Evening crouched upon Evergreen Acres by the time I pulled into the driveway and killed the engine. Sighing, I got out of the car with Tara's animal in tow, listening to the loud clap of the door closing and how it bounced against the opposing houses, echoing into the muggy night. I dropped the cat once we were past my home's threshold and it started to peruse the living room with middling curiosity, tail flicking back and forth, amber eyes landing on me a final time before he slunk off into the thicker dark provided by the cold lights.

I'll need a cat box, I thought, reaching for the switch. And food. I should probably try to find it a new home.

The lights came on—and I let out a breathless shriek.

The demon, Darius, perched on the armchair near the hearth. Perched seemed the better word because he didn't sit in the chair so much as roost on it like a great, malevolent gargoyle, both feet balanced on the edge, arms braced upon his knees with a tattered book open between his poised hands. At first, I expected the book to be one of my own, purloined off my shelves without my notice, but the one the demon held didn't belong to me and I had no recollection of seeing it in my house before. The spine bore a grubby, peeling sticker.

"Is that—?" I questioned, heart lodged in my throat and seeming unwilling to relocate back to its proper place in my chest. "Is that a library book?"

Darius flicked a page over without looking up. "How very astute of you."

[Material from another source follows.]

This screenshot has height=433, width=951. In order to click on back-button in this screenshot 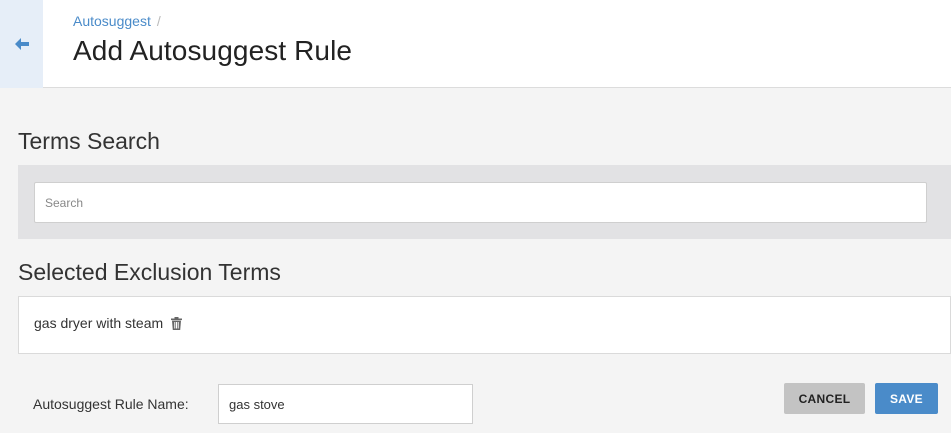, I will do `click(22, 44)`.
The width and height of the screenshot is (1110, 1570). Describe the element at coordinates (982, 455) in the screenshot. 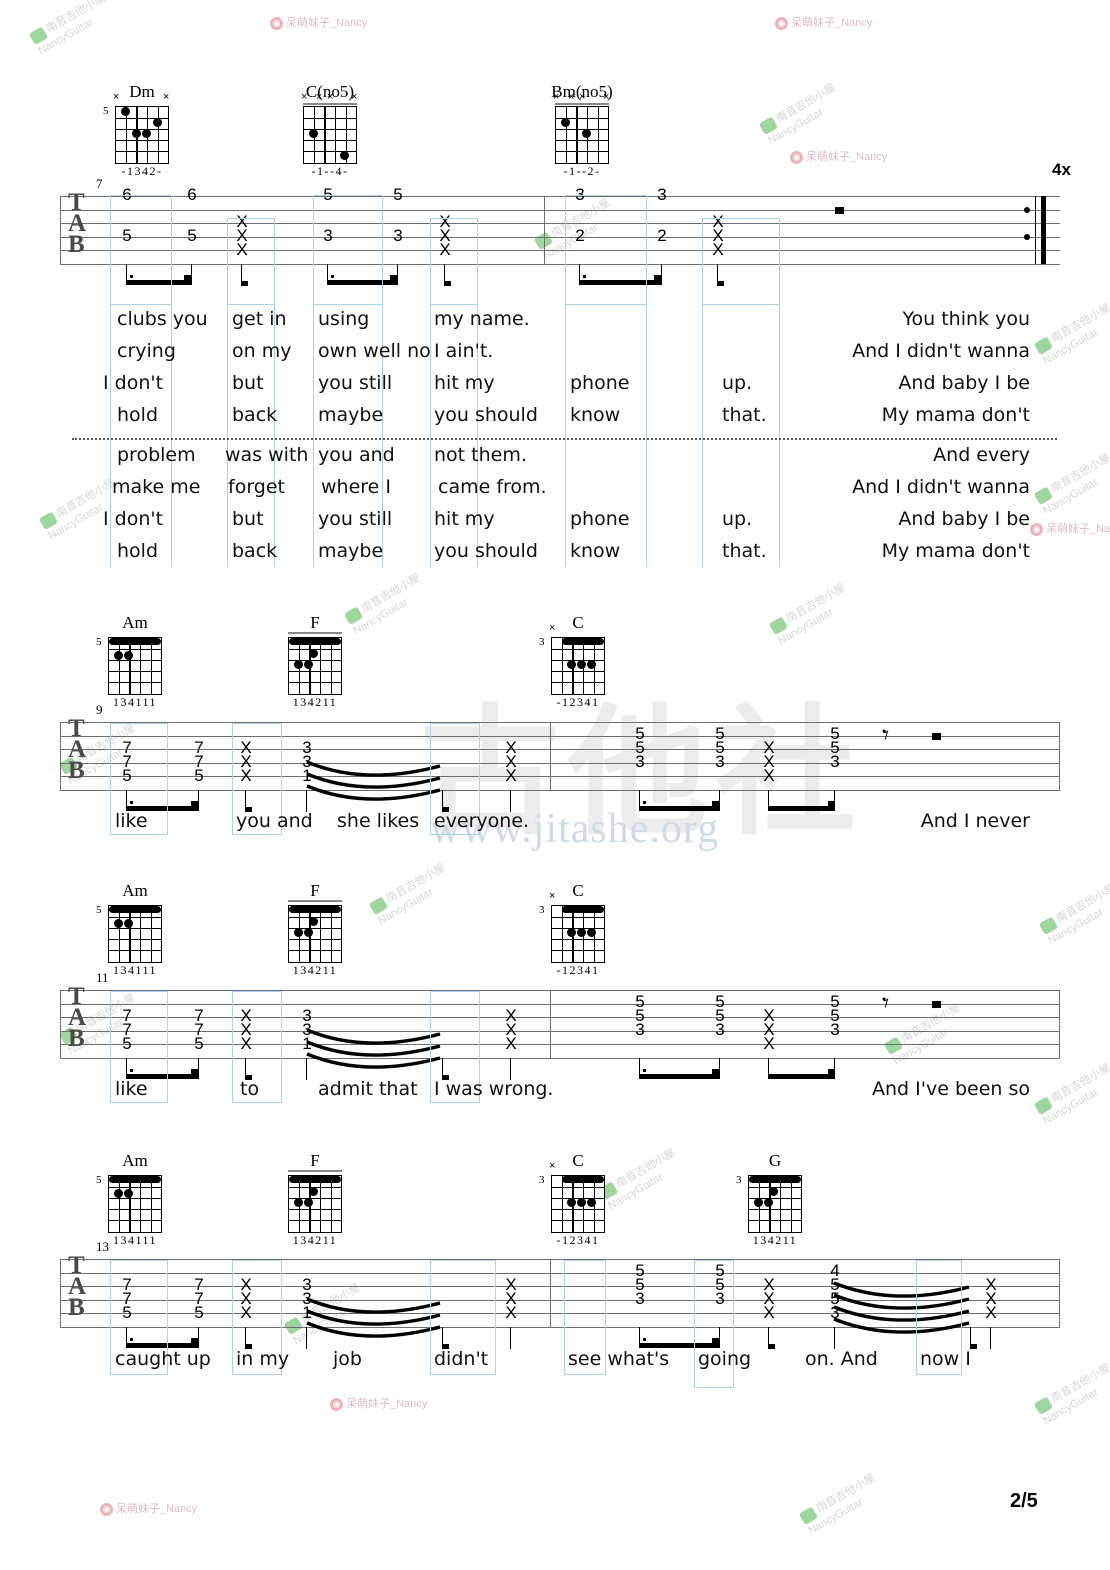

I see `lyric-cell: And every` at that location.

I braved the living room proper and glanced at the coffee table, spying a new stack among my leftover novels and Tara's forgotten magazines. Such titles as Ruminations on Occult Pedagogy, Obscure Symbology Reference, and A History of Fanaticism caught my eye. Picking up the topmost volume, a quick flip through the thick tome showed a prosaic slide-show of famous cults in recent time and a rough rundown of their sordid pasts, the references sparse, the author's voice bleeding through more than it should. In terms of academia, it was little more than an op-ed rag, if better written.